Vector database benchmarks must also measure approximation quality. Most large vector search systems use approximate nearest neighbor indexes. These indexes trade a small amount of exactness for much better speed at scale.
That means a vector database can be fast because it is doing less search work. The benchmark must show what quality was achieved at that speed.
Recall
Recall measures how many expected neighbors appear in the returned results.
In ANN benchmarking, recall is usually measured by comparing approximate search results against exact brute-force nearest-neighbor results.
If exact search finds the true top 10 vectors and the ANN index returns 9 of them, the query has 90% Recall@10.
Recall at K
Recall is measured at a cutoff, written as Recall@K.
Recall@10 evaluates the top 10 results. Recall@100 evaluates the top 100 results.
The cutoff should match the application. A recommendation API returning 20 items should not be evaluated only with Recall@100. A reranking pipeline that retrieves 100 candidates should not be evaluated only at 10.
Ground Truth
ANN recall needs a ground truth set.
For index-level benchmarks, ground truth is usually produced with exact search over the same vectors. This is slower, but it gives the benchmark a reference answer.
For semantic search quality, ground truth may come from human relevance labels, click logs, expert review, or task-specific answer sets.
Latency
Latency measures how long a request takes.

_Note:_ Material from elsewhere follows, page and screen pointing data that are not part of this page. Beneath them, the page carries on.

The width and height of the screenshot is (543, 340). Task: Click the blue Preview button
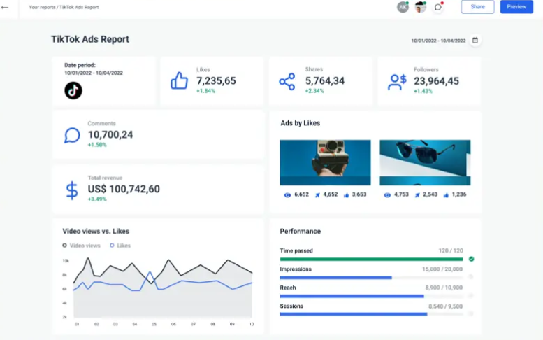[516, 7]
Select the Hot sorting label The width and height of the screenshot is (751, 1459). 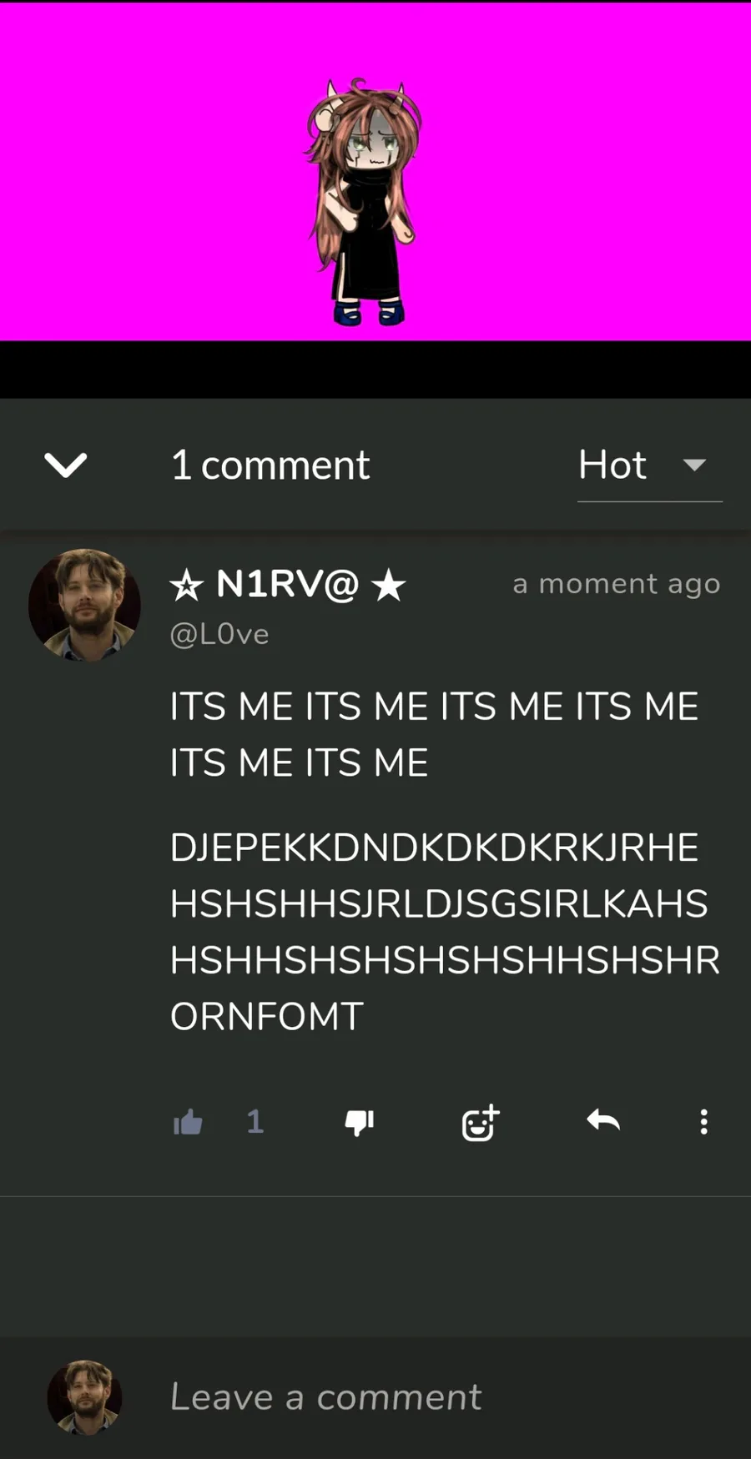[612, 465]
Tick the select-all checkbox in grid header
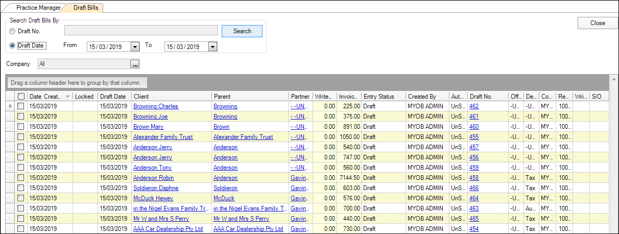 coord(21,96)
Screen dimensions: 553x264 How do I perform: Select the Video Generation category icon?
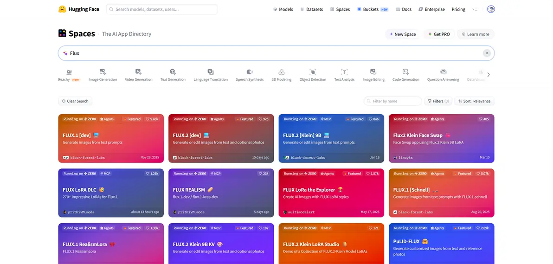[139, 71]
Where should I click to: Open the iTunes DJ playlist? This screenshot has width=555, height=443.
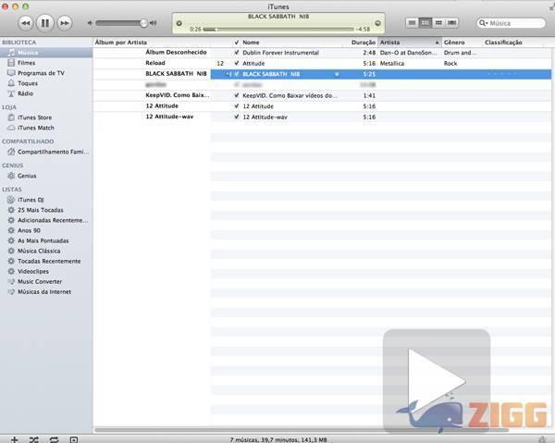coord(32,199)
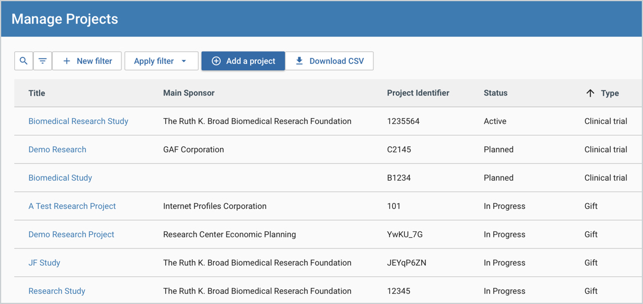Click the search magnifier icon
Image resolution: width=643 pixels, height=304 pixels.
[24, 61]
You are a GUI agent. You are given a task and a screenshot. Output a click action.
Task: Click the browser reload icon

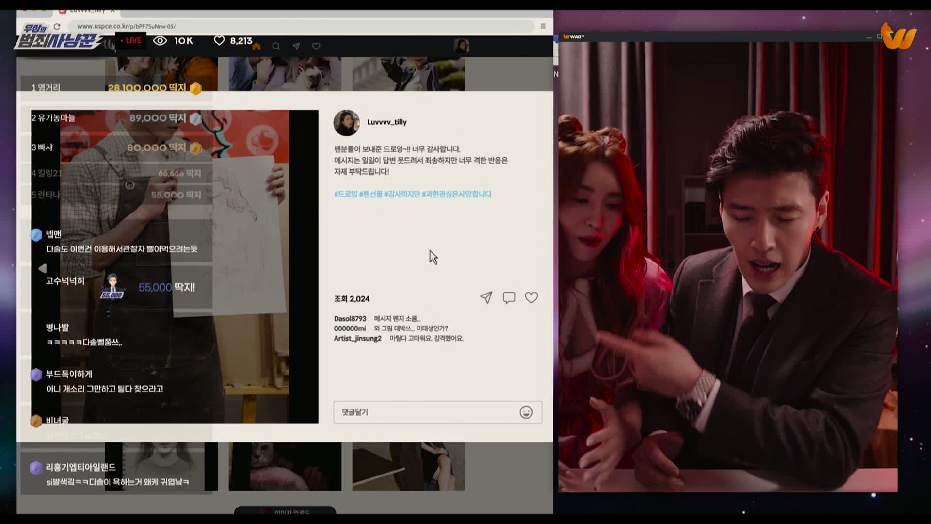coord(57,26)
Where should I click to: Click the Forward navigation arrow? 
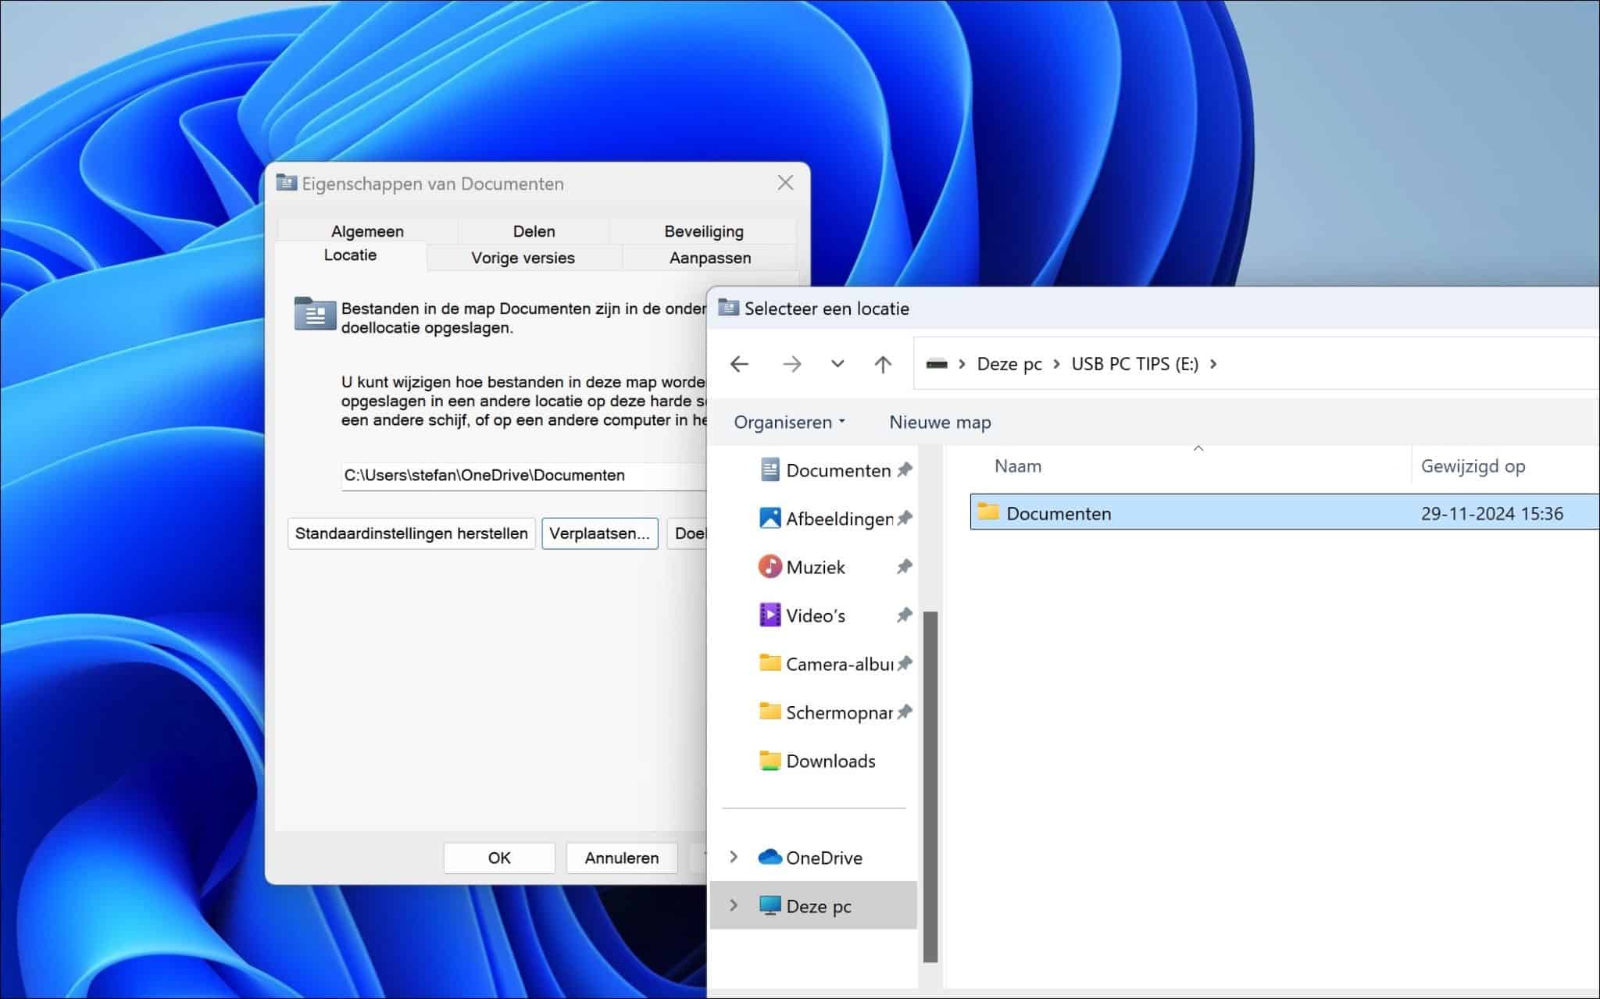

Vector database latency should include the work users actually wait for: query processing, index traversal, candidate scoring, object retrieval, filtering, reranking when used, and network overhead if the benchmark runs through the real service path.
Microbenchmarks that return only vector IDs can be useful for index research, but they do not always represent production user latency.
Mean Latency
Mean latency is the average response time.
It is easy to understand, but it can hide bad tail behavior. A system with excellent average latency may still produce slow requests under load.
Mean latency should be reported, but it should not be the only latency number.
P95 and P99 Latency
Percentile latency shows the slow side of the distribution.
P95 latency means 95% of requests completed at or below that time. P99 latency means 99% completed at or below that time.
P99 is especially important for production search because users and downstream applications notice tail latency.
Throughput
Throughput measures how many queries the system can handle per second.
It is often reported as QPS, or queries per second.
Throughput must be measured under concurrency. A single-threaded latency test cannot reliably predict multi-user throughput because contention, locks, memory bandwidth, CPU scheduling, disk access, and network behavior can change under load.
Latency vs Throughput
Latency and throughput are related, but they are not the same.
Latency describes one request. Throughput describes the rate of many requests.
A system may have low latency at light load and much worse latency when pushed to high QPS. A good benchmark reports both the achieved QPS and the latency distribution at that QPS.
Semantic Search Quality
Semantic search quality asks whether results are actually useful.
ANN recall can be high while semantic relevance is poor if the embedding model, chunking strategy, filters, or ranking logic are wrong.
For user-facing search and RAG, semantic quality should be measured with relevance labels, nDCG, MRR, precision at K, recall at K, answer success, or human review.
Recall Is Not the Whole Quality Story
Index recall only says whether approximate search matched exact vector search.
It does not say whether exact vector search was aligned with user intent.
That is why production benchmarks should include both ANN recall and application-level relevance metrics.
Benchmark Inputs
A benchmark should specify the data and workload clearly.
- number of vectors
- vector dimensions
- distance metric
- embedding model
- result limit
- filter patterns
- query distribution
- concurrency level
- hardware profile
- index configuration
- whether compression is enabled
Dataset Choice
Dataset choice strongly affects benchmark results.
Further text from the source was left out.